When you mention jmp+body+test, I believe you are talking about the translation of a `while` loop in high-level languages. There is a reason for the second approach. Let's take a look.
Consider
x = N
while (x != 0) {
BODY
x--
}
The naive way is
mov ecx, N ; store var x in ecx register
top:
cmp ecx, 0 ; test at top of loop
je bottom ; loop exit when while condition false
BODY
dec ecx
jmp top
bottom:
This has N conditional jumps and N unconditional jumps.
The second way is:
mov ecx, N
jmp bottom
top:
BODY
dec ecx
bottom:
cmp ecx, 0
jne top
Now we still do N conditional jumps but we only do ONE unconditional jump. A small savings but it just might matter, especially because it is in a loop.
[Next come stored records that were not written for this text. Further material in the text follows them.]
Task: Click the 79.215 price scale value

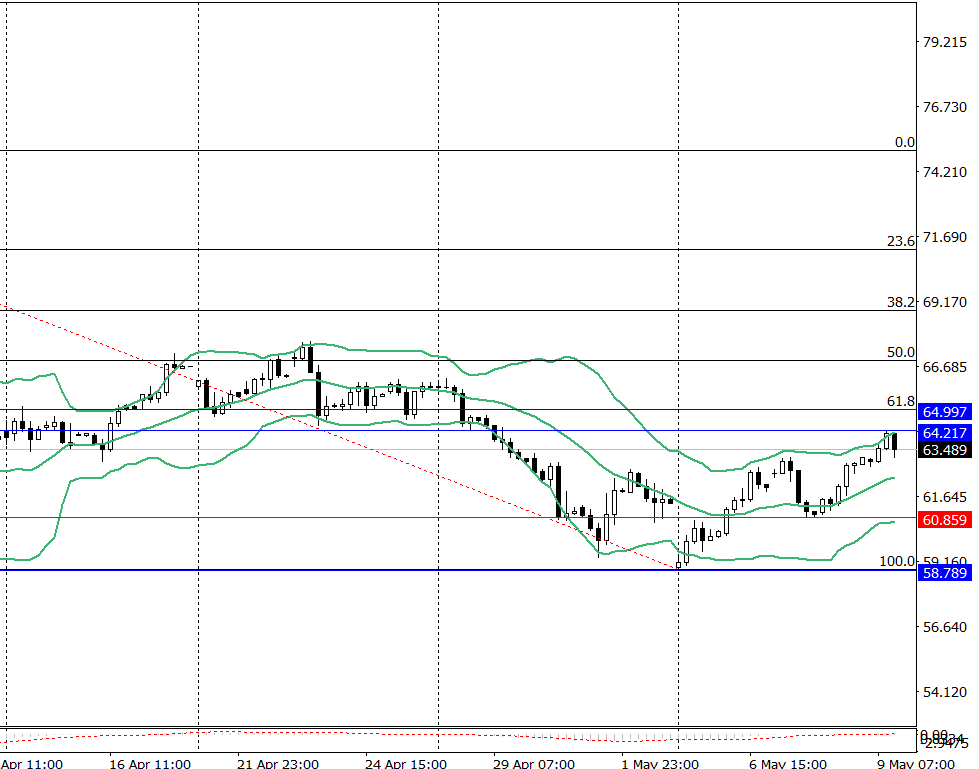Action: click(945, 42)
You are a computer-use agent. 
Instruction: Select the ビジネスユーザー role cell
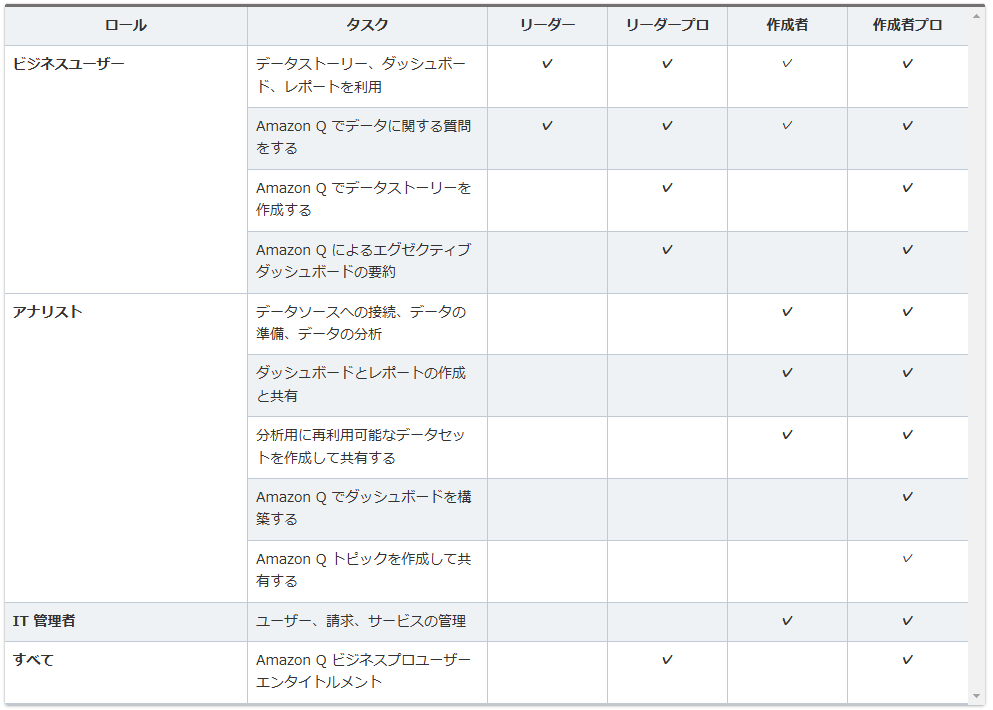point(69,64)
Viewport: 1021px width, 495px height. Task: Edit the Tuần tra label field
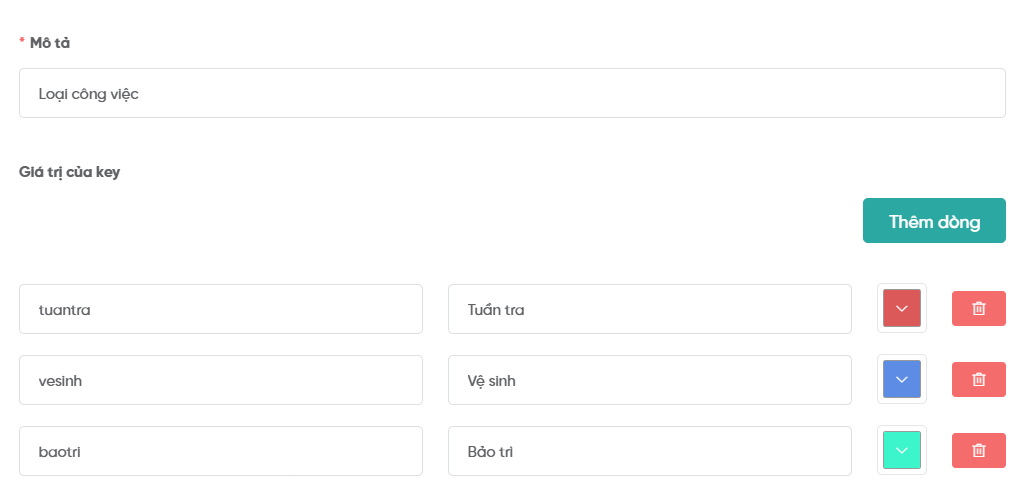(649, 309)
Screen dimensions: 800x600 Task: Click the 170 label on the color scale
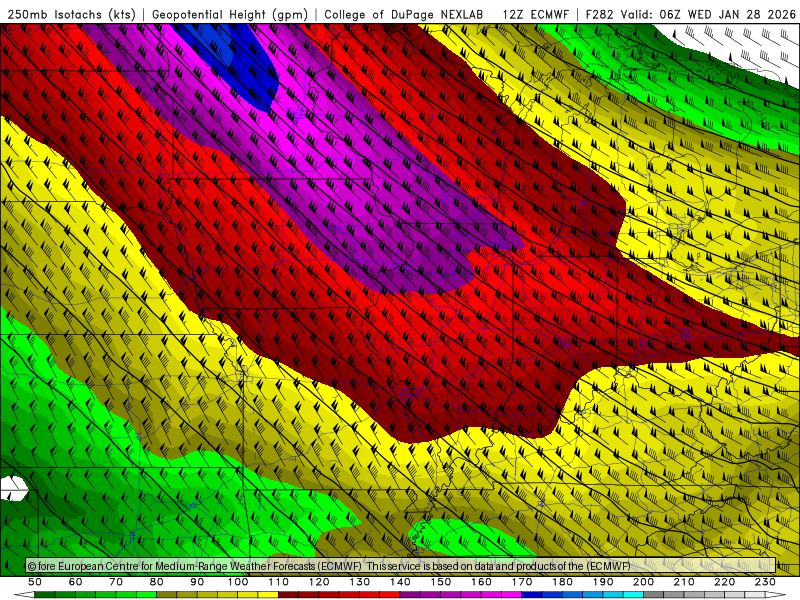[521, 582]
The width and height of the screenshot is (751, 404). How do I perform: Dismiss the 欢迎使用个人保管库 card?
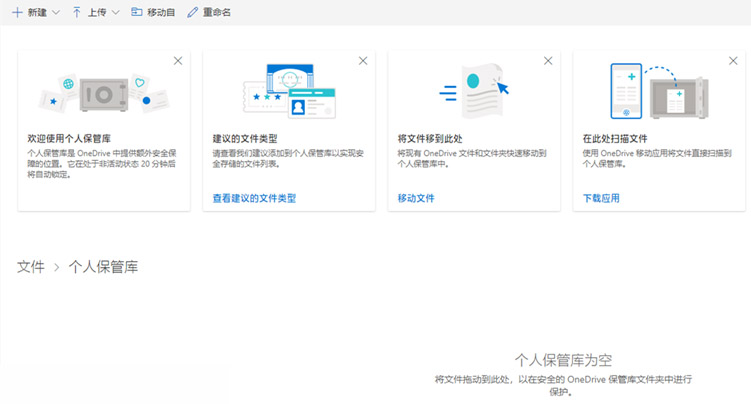pyautogui.click(x=178, y=61)
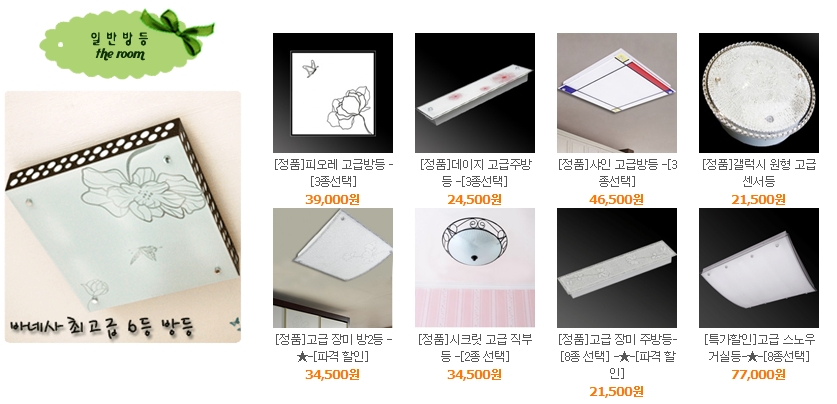The width and height of the screenshot is (837, 404).
Task: Open the 고급 스노우 거실등 product image
Action: (x=759, y=268)
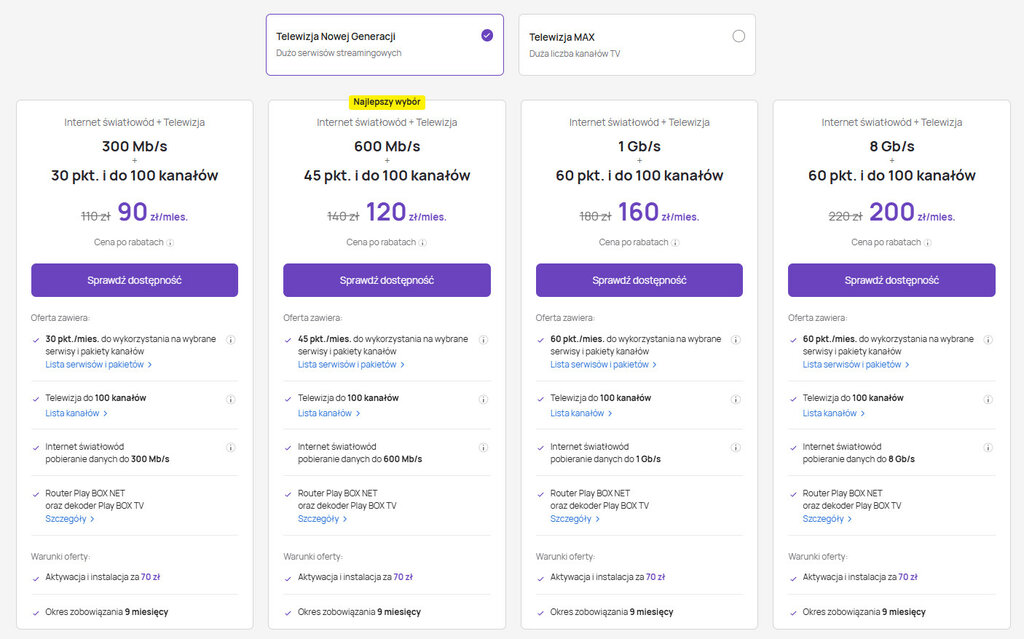Open Szczegóły in the 8 Gb/s plan

tap(827, 519)
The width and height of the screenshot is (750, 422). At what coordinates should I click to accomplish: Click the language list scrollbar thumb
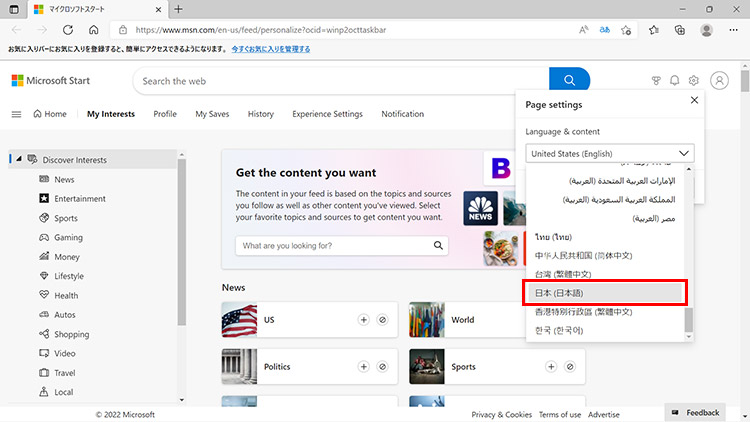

Now you did mention the `loop` instruction which is essentially
dec ecx
cmp ecx, 0
je somewhere
How would you work that in? Probably like this:
mov ecx, N
cmp ecx, 0 ; Must guard against N==0
je bottom
top:
BODY
loop top ; built-in dec, test, and jump if not zero
bottom:
This is a pretty little solution typical of CISC processors. Is it faster than the second way above? That depends a great deal on the architecture. I suggest you do some research on the performance of the `loop` instruction in the IA-32 and Intel 64 processor architectures, if you really want to know more.